[gnutls-devel] GnuTLS | gnutls_session_t unsafe to use from multiple threads due to TLS 1.3 rekeying (#1717)

Read-only notification of GnuTLS library development activities gnutls-devel at lists.gnutls.org
Fri Jun 13 13:44:27 CEST 2025



Daniel P_ Berrangé created an issue: https://gitlab.com/gnutls/gnutls/-/issues/1717



## Description of problem:

Note, this bug reports comes out of a QEMU bug we've been struggling to resolve for a few years https://gitlab.com/qemu-project/qemu/-/issues/1937

I've also seen https://gitlab.com/gnutls/gnutls/-/issues/1567  talking about SEGVs, which may well ultimately be the same problem as this bug. I've never managed to create any SEGV in my own testing though, only error return codes.

The GNUTLS docs about thread safety have a list of conditions which, if satisfied, are expected to allow a `gnutls_session_t` object to be used for concurrent I/O from 2 threads (ie for parallel `gnutls_record_send` & `gnutls_record_recv`, but **nothing** else):

https://gnutls.org/manual/gnutls.html#Thread-safety

AFAICT, even if an application follows that guidance, usage of `gnutls_session_t` from 2 threads for concurrent send & recv remains unsafe by default.

At the very least this appears always unsafe if TLS 1.3 is negotiated for the connection, I've not checked if older TLS protocol versions are similarly impacted by default.

In my testing any TLS 1.3 rekeying message sent **or** received, will corrupt the internal session state if there are concurrent send & recv operations taking place in separate threads.

If the application sets `GNUTLS_NO_AUTO_REKEY` on their `gnutls_session_t` object, that will merely prevent *their end* of the connection *initiating* a rekey operation. 

The remote peer may still initiate a rekey operation, either automatically or manually.
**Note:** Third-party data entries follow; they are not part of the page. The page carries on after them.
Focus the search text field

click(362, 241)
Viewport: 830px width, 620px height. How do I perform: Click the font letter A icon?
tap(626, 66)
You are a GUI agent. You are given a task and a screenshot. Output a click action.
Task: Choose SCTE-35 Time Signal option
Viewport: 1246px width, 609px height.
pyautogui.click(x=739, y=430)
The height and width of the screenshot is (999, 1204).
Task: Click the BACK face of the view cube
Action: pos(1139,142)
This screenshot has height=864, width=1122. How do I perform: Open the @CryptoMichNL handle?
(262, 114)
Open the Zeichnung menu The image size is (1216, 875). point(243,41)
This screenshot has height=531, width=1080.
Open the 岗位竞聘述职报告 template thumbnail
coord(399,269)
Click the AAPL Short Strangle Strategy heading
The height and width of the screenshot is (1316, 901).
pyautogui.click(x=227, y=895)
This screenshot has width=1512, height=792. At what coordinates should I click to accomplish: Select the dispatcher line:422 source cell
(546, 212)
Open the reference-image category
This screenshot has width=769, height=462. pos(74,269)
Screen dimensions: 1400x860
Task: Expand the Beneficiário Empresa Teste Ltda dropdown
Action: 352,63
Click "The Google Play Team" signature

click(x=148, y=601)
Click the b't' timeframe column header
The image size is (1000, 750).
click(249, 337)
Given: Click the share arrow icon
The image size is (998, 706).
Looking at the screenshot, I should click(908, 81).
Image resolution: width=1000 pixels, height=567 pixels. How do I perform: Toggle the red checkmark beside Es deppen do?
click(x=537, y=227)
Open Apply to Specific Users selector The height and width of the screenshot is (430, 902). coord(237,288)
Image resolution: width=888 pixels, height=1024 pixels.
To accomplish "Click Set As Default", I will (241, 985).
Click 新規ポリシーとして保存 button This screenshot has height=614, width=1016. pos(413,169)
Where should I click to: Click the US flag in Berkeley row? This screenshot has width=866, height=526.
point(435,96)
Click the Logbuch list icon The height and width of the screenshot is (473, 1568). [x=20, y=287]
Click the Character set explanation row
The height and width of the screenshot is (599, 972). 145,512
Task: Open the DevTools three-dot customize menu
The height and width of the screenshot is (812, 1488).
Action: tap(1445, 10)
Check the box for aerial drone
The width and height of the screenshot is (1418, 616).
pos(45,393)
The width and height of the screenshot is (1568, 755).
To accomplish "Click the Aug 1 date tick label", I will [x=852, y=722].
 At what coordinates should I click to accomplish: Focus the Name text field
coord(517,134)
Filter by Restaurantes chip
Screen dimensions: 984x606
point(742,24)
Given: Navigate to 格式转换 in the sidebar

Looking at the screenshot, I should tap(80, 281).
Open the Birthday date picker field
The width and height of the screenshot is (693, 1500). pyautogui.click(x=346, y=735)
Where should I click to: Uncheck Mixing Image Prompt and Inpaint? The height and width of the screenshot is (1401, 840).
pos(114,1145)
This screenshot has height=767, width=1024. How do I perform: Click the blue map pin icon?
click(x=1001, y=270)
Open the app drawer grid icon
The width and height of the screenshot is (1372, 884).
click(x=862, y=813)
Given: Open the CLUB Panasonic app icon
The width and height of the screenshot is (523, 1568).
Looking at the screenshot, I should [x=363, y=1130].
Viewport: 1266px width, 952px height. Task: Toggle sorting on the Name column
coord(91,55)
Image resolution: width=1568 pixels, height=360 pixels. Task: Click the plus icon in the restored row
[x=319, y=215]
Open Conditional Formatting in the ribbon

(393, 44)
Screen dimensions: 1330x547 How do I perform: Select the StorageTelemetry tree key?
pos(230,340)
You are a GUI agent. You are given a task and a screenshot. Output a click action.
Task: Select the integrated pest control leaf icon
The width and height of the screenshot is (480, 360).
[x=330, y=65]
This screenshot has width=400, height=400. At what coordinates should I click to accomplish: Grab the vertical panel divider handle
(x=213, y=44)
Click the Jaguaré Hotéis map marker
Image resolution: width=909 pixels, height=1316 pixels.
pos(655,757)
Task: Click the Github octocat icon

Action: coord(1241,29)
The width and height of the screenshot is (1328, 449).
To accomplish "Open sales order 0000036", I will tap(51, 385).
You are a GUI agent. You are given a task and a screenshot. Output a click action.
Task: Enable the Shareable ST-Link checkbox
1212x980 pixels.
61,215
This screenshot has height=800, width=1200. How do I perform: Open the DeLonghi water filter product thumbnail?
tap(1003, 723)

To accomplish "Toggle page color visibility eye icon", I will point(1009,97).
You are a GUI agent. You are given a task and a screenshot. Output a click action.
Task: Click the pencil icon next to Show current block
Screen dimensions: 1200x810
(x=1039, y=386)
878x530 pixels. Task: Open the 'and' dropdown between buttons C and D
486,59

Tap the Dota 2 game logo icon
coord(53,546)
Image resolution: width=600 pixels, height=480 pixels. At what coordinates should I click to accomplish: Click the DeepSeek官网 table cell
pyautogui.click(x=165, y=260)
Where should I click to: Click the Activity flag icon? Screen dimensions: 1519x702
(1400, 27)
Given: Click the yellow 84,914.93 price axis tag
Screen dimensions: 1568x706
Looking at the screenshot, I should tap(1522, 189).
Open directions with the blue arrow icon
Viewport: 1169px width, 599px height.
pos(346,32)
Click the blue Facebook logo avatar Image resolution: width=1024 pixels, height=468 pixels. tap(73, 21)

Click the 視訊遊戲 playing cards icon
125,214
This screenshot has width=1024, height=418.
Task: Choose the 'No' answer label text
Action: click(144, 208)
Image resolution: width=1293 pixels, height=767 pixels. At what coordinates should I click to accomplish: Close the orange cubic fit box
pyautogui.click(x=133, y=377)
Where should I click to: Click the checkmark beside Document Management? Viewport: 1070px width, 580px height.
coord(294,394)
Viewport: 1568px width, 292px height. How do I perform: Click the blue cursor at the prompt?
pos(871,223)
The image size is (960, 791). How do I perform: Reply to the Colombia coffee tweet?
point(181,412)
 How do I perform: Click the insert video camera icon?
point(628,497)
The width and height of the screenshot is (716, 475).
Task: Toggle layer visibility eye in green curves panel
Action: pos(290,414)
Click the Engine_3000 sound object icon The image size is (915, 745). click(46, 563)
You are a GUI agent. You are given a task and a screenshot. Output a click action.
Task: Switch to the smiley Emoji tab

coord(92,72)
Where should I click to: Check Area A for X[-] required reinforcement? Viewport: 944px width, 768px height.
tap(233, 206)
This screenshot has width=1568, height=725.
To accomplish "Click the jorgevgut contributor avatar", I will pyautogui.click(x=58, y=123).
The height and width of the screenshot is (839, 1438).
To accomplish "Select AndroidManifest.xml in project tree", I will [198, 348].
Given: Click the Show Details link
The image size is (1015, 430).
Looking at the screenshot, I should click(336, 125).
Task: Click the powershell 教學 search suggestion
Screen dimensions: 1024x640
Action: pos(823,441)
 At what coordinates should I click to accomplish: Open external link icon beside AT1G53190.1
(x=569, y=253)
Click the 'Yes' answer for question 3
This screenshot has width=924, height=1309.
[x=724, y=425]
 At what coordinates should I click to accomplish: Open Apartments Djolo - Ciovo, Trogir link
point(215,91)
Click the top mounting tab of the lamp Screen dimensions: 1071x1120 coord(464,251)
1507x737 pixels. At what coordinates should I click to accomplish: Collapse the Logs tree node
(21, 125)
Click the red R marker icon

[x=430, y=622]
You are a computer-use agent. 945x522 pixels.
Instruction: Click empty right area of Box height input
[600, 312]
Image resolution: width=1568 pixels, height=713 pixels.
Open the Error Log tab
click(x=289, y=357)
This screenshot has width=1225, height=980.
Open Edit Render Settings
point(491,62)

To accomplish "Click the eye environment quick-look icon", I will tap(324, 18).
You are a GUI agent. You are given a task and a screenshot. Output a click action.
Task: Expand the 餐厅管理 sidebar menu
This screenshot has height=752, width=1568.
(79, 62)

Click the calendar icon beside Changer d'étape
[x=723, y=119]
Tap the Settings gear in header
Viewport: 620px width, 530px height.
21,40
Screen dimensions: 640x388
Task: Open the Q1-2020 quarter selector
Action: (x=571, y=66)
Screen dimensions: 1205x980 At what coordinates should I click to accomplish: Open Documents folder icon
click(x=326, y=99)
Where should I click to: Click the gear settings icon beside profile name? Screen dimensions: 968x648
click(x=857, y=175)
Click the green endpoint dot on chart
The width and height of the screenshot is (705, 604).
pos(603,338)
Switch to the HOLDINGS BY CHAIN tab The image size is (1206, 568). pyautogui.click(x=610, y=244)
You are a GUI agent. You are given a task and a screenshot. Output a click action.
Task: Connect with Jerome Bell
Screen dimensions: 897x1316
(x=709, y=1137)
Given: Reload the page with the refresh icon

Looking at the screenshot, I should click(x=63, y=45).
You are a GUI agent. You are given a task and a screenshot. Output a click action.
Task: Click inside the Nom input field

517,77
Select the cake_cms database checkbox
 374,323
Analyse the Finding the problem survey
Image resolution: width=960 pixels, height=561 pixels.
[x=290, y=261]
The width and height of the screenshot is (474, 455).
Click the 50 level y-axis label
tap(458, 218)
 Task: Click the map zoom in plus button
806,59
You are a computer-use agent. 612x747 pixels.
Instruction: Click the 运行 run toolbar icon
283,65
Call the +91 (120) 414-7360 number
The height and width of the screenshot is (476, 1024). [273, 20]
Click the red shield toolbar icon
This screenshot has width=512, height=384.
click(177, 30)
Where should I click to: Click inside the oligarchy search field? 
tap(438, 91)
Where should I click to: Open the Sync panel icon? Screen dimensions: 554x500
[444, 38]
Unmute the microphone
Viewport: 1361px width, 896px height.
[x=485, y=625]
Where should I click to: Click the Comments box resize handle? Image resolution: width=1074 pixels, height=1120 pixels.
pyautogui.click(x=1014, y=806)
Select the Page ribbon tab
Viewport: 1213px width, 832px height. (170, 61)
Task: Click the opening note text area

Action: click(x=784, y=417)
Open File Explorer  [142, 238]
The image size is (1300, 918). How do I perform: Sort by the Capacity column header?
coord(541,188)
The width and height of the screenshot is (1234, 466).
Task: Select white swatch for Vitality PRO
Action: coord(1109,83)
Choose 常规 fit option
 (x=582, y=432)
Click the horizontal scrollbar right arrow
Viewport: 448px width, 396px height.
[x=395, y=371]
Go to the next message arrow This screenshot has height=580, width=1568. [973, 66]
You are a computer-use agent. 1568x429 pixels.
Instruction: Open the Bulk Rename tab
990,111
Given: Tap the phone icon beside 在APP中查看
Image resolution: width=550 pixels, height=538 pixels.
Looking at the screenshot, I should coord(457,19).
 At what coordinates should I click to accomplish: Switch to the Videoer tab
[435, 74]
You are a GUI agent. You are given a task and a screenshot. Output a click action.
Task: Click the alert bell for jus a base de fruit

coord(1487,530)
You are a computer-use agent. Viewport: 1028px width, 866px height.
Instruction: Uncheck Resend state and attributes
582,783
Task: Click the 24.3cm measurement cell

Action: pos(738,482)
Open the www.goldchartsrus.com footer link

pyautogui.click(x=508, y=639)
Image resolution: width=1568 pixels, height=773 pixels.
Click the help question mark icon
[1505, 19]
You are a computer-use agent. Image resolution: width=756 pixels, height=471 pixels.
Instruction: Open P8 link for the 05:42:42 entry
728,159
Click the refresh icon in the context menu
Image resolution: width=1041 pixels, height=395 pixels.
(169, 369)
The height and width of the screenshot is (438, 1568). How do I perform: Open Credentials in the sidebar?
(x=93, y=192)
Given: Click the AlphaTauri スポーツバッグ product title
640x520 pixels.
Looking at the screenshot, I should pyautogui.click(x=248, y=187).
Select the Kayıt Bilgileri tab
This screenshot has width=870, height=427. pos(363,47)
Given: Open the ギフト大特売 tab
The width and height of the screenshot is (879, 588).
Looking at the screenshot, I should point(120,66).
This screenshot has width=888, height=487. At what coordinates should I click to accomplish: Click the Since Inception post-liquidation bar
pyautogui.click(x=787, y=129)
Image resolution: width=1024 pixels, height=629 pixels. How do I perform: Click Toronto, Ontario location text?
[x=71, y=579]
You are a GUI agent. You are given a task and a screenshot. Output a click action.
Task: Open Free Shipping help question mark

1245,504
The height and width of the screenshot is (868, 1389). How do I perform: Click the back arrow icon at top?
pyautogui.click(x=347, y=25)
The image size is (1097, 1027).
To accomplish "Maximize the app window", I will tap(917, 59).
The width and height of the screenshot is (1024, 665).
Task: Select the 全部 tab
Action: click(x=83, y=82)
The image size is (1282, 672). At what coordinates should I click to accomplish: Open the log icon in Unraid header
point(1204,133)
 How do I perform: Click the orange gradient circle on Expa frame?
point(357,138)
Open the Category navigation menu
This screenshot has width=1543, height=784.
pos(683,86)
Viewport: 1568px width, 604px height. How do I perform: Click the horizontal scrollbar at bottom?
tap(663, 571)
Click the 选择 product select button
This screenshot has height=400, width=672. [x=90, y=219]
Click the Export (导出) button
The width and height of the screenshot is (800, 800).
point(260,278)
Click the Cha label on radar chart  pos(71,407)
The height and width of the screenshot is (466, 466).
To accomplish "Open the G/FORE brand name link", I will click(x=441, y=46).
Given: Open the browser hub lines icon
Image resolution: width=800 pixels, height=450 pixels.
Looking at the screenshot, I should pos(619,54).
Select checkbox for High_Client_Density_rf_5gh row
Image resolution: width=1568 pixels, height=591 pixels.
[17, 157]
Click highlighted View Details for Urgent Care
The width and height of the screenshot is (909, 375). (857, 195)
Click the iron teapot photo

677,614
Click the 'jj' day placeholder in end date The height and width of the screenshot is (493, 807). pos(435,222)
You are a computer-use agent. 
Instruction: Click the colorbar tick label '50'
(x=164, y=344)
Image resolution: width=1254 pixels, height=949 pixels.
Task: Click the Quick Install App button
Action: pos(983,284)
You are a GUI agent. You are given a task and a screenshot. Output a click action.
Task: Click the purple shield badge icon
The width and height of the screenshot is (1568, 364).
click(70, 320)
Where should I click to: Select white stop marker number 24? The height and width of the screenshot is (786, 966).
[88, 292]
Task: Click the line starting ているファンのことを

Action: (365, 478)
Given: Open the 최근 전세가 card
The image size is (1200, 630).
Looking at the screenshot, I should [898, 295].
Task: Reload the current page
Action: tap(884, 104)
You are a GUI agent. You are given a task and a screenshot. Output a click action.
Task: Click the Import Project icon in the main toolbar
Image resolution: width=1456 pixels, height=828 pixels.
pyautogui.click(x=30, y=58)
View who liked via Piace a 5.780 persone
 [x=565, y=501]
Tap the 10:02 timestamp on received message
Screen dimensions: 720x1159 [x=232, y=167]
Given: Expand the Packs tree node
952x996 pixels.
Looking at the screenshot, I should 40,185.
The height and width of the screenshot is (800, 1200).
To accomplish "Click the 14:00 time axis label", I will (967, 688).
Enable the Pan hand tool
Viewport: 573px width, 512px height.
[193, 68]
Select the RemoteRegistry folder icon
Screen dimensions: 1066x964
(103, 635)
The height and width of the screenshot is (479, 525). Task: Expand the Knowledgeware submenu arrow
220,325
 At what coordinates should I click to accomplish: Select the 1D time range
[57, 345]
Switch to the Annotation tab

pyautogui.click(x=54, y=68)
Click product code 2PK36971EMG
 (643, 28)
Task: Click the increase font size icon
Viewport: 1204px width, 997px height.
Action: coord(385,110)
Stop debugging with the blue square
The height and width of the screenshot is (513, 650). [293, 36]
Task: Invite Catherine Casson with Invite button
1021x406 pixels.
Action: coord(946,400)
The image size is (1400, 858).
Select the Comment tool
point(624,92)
In addition the  rekey request from the remote peer, might have set the flag to require the local peer to initiate its own rekey for the other direction of the channel.

IOW setting `GNUTLS_NO_AUTO_REKEY` is insufficient to prevent rekeying in either direction on a TLS 1.3 session.


As an alternative an application could arrange for `CHACHA20-POLY1305` to be the only listed algorithm in the priority string, since that algorithm does not require automatic rekeying. The problem with this is that there's no guarantee the remote peer will support this - only `AES-128` is mandated by the RFC IIUC, or an admin defined priority string on the remote peer may prevent `CHACHA20-POLY1305` being offered.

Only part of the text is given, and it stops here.